RLAM’s Greetham: Investors are overly optimistic despite Covid-19 risks

04 November 2020

Royal London Asset Management’s Trevor Greetham explains why he is worried about optimistic investor sentiment, and why he is bullish on global high yield bonds.

By Abraham Darwyne,

Senior reporter, Trustnet

The coronavirus pandemic will probably last for a few years, but investors are still unusually optimistic, says Royal London Asset Management’s Trevor Greetham.

“I think we just have to assume this is a really long, drawn out crisis,” he said. “There’s a tendency to think these things take three months or six months to work through.”

He recalled how the Spanish flu took two or three years before it was over, and although modern science will speed things up this time around, he reckons it will still take a long time to get through.

Indeed, a widely available vaccine is not expected until the middle of next year, and it will be first administered to health workers and other particular groups before the wider population.

Discussing the UK as an example, Greetham highlighted the fact that the Office of National Statistics’ (ONS) immunity survey found only 6.2 per cent of randomly tested people in the UK over the last six months tested positive for antibodies.

He said: “If you cast your mind back to the beginning of the crisis when [UK chief medical officer] Chris Whitty and others were talking about herd immunity, they said you needed to get to 60 per cent immunity, and we’re currently at just over six per cent, a tenth of a way through.

“I think we just have to hunker down here and assume this is quite long. We’re going through the northern hemisphere winter with virus numbers picking up in Europe in the US without an effective vaccine available.”

As a result, he is quite cautious in terms of the economic outlook.

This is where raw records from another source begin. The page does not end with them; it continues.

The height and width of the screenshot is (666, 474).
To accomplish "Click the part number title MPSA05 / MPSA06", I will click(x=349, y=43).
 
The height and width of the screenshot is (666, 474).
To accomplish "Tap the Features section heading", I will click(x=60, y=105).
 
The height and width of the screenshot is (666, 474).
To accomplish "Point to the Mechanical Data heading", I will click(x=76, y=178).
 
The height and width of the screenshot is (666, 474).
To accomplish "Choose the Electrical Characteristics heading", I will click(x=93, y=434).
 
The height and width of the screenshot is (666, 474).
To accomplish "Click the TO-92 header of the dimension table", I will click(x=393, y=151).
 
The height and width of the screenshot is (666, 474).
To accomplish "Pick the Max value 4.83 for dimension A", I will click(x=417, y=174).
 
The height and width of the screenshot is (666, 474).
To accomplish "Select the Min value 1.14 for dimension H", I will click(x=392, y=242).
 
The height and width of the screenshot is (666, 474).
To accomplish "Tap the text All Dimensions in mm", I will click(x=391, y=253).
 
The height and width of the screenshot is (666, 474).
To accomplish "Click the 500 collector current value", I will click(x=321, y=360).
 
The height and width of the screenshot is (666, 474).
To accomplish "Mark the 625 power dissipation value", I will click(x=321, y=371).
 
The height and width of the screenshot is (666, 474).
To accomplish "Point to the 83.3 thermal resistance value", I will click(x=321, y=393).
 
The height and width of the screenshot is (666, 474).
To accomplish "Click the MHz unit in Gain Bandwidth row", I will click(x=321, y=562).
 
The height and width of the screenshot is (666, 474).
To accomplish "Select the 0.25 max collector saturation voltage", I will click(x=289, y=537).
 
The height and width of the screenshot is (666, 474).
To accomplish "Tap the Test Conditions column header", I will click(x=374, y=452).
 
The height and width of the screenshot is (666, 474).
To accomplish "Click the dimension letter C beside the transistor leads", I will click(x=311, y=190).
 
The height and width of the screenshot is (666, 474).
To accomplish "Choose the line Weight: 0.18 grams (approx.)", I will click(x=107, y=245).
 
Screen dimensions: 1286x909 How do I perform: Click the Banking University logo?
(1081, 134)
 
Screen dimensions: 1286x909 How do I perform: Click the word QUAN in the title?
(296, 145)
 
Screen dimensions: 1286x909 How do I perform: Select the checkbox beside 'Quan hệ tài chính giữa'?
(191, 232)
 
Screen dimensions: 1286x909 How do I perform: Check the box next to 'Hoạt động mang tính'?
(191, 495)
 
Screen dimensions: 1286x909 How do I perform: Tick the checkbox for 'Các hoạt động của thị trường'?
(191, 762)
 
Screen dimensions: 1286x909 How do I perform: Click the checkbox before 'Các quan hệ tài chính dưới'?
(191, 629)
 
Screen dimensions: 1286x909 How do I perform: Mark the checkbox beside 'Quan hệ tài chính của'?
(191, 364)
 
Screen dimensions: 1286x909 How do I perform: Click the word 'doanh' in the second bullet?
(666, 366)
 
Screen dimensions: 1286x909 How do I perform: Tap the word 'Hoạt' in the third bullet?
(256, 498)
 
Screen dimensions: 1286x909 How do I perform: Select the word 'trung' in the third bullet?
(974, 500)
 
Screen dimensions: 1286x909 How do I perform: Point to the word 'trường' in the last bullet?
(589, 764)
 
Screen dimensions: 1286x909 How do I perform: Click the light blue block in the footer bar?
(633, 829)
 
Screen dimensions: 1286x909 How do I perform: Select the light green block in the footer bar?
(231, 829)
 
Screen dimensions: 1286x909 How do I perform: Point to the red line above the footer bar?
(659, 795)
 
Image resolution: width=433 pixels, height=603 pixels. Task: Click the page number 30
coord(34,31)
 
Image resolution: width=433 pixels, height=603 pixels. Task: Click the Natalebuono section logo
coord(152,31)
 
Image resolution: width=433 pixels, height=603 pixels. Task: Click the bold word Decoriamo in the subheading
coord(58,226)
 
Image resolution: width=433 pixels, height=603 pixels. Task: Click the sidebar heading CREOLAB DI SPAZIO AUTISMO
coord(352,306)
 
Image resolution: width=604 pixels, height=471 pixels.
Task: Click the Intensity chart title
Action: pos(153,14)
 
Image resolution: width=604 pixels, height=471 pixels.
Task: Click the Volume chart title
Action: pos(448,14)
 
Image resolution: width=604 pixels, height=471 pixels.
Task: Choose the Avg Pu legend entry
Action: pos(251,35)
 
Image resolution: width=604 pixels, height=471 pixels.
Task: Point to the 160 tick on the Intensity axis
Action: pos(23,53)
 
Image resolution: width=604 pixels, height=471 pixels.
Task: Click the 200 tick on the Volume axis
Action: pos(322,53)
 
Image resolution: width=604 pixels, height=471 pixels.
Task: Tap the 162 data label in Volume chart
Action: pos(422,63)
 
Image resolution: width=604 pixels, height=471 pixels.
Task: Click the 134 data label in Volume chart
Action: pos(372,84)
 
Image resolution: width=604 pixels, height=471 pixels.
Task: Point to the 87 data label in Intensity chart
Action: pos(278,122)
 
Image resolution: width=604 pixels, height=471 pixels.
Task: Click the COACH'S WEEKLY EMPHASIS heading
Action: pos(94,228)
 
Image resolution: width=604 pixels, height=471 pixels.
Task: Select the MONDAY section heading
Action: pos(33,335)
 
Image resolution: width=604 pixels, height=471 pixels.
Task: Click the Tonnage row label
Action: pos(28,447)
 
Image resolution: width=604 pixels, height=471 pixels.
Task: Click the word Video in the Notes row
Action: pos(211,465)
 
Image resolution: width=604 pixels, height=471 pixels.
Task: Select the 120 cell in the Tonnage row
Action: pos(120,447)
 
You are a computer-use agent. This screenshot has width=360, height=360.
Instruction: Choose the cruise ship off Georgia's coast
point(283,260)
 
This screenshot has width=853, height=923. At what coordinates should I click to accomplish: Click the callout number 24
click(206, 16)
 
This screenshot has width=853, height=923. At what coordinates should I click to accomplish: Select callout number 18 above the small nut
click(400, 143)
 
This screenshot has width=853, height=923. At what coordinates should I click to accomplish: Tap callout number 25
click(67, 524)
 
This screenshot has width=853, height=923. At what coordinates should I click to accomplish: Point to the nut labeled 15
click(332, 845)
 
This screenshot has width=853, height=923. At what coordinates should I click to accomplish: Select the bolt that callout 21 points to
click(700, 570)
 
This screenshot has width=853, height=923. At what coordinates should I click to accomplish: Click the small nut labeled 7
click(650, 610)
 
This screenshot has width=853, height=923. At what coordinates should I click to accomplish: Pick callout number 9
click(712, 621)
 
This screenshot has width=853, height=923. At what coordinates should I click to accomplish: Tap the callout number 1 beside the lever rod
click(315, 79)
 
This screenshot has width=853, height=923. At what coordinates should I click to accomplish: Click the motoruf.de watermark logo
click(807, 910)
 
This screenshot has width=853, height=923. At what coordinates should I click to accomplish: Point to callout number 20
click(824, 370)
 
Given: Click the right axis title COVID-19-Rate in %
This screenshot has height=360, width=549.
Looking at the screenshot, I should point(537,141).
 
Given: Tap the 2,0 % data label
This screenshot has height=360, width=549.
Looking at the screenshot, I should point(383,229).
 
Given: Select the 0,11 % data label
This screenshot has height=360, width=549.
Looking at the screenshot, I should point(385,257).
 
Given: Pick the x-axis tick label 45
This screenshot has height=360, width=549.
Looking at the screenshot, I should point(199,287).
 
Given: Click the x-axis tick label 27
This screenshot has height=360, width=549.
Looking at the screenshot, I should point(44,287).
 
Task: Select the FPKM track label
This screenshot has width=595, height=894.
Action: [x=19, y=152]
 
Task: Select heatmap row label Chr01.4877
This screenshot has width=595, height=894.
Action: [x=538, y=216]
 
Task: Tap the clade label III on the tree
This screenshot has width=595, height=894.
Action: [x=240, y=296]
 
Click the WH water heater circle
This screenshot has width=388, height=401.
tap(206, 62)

Despite the risk that Covid-19 still poses to the economy, Greetham is worried about the current level of investor sentiment around equities, which is slightly on the ‘optimistic side’ according to his indicators.

Investor sentiment indicator

 

Source: RLAM

The indicator measures investor sentiment through a combination of monthly S&P 500 returns, the CBOE Volatility index, private investor sentiment, and company director buying activity.

He said: “The coronavirus crisis got us to worse than minus 4, which is a new record in terms of the degree of panic, outstripping the Lehman crisis, or the euro crisis.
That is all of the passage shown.